- _Source text_:
━━━━━━━━━━━━━━━━

DUNCAN:  Well I think back to the – to the George Bush being the vice president with Ronald Reagan in 1980 …

 

MARTIN:  He changed his stance.

 

DUNCAN:  … I remember when people were asking the question, saying the party wouldn't come together during that period of time.  The party comes together …

 

MARTIN:  He changed his views, though.

 

DUNCAN:  … the party's coming together now, we're getting nine out of 10 of the Republicans who are joining John McCain.  I'm confident that we will have a vice presidential candidate that the Republican Party will embrace.

 

SCULLY:  But if that were to happen, what would you tell a Richard Viguerie or other conservatives who have been one of the cornerstones of the Republican party?

 

DUNCAN:  Well this is a hypothetical question, Steve, and people usually don't offer hypothetical questions.  But I will go back and talk to you about the conservative values of John McCain.  John McCain is the one person for president who will appoint justices to the Supreme Court, and there could be two or three justices the next time, we really don't know.  Justices to the Supreme Court who will not legislate from the bench, justices who are qualified and will interpret the constitution.  This is a big election to our conservative base because of that issue.

 

THOMMA:  When we look at the map for this fall a little bit and talk about some of the states you think the solidly blue Democratic states that John McCain can put into play, and conversely those Republican states that Obama's coming after, like Virginia and North Carolina.  But first, tell us some two or three of the states you think McCain can go after.

 

DUNCAN:  Well the Upper Midwest.  Recently I was in Wisconsin, very pleased with what's going on there, we do have our victory organization up and going in Wisconsin, we're not only raising money, but we're out registering people to vote, and doing a voter identification.  I'm confident that we can win Wisconsin this fall.  Then you go to Michigan, we've got a great shot in Michigan this fall.  You go down to Pennsylvania, you look at the votes that Hillary Clinton got in rural Pennsylvania, and the voters who say they won't vote for Barack Obama, so I think Pennsylvania is going to be a good state for us this time.

━━━━━━━━━━━━━━━━

- _Dataset records_:
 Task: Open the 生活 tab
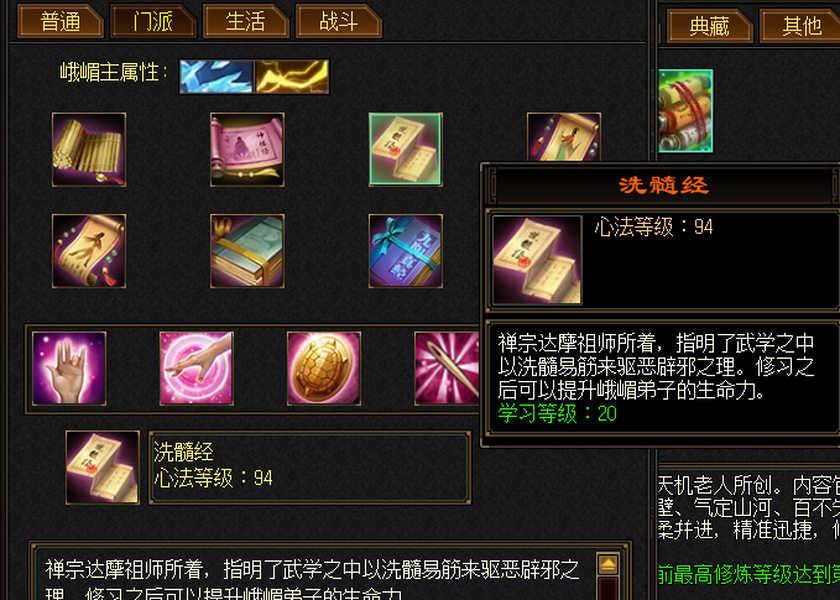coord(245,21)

━━━━━━━━━━━━━━━━

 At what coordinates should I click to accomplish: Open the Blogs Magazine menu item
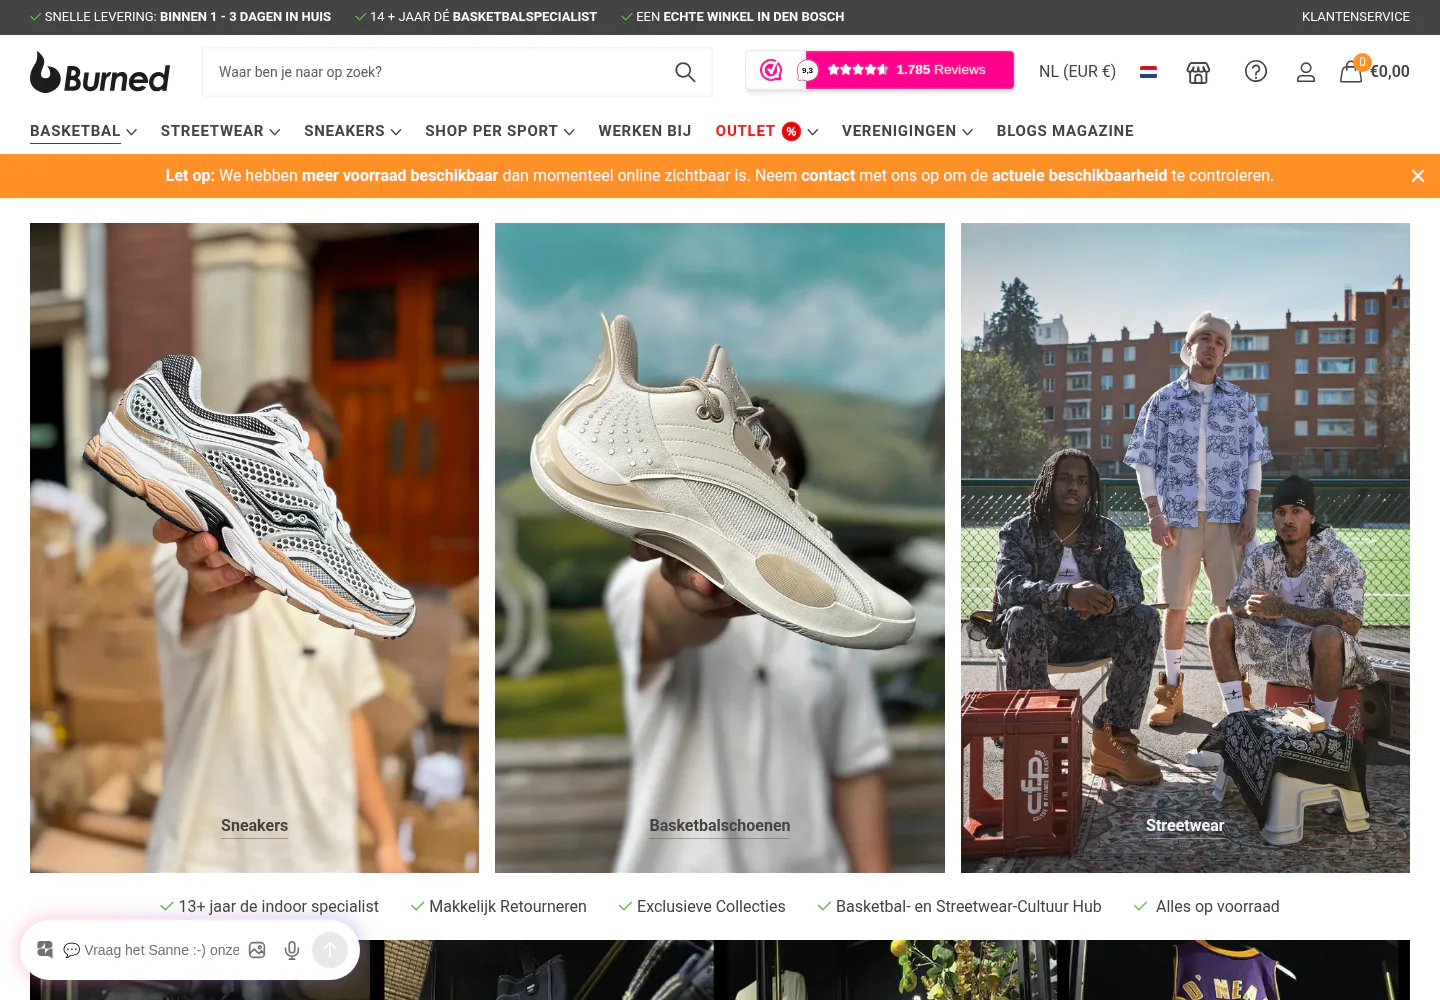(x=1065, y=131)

━━━━━━━━━━━━━━━━

- _Problems to work on_:
1) In the interview transcript, what share of Republicans does Duncan say are joining John McCain?
2) Carry on the interview transcript from the point where it stops.

- _Task-by-task results_:
1) Nine out of 10.

2)
 

I go out west, and I look at how John McCain matches up so well in the west, not only in Arizona, but in New Mexico and Nevada, those are good states for us.  Then I look at Washington and Oregon, I'm not sure yet, but I want to look at both of those states.  California has 20 some percent of the population that is – that's unaffiliated, they're neither Republican or Democrat.  John McCain is getting half or more of all the independents in the country in all the polling that we're doing right now.  So the map is changing greatly this time.

 

MARTIN:  Sir, I don't want to totally ignore the down (ph) ballot races, as you know, a lot of competitive races in the House and Senate.  The prognostications for Republicans, especially in the Congress, are fairly dismal.  What's the best case scenario for your party, sir, when it comes to the House and Senate?  Can you realistically pick up seats in either chamber, do you think?

 

DUNCAN:  The best case scenario is that our candidates learn a lesson from what's happened recently in Mississippi and Louisiana, and that they …

 

MARTIN:  What's the lesson, sir?

 

DUNCAN:  … the lesson is that people thought they were electing a conservative, they thought they were electing three conservative congressmen in the south, and they elected one conservative Republican.  The Democrats are running to the right, in many instances they running away from Barack Obama, in Mississippi that's …

 

MARTIN:  Right.

 

DUNCAN:  … certainly the case.  Borne (ph) in Oklahoma this week made the case running against Obama.  So …

 

MARTIN:  Right.

 

DUNCAN:  … get back to the basics, understand what the Republican party's about, it's lower taxes and less government.  We don't believe in big government solutions to everything.  It's individual responsibilities on the social issues, and it has to do with our judges and our values, and it's a strong national defense.  And John McCain …

 

MARTIN:  Right.

 

DUNCAN:  … embodies that.

 

MARTIN:  So is the goal to pick up seats, or just to sort of mitigate the losses when it comes to the House and Senate?

 

DUNCAN:  Well I don't have the map in front of me, but obviously I'm out there every day saying that we've got to win more seats in the House and the Senate, and I'm trying to do that.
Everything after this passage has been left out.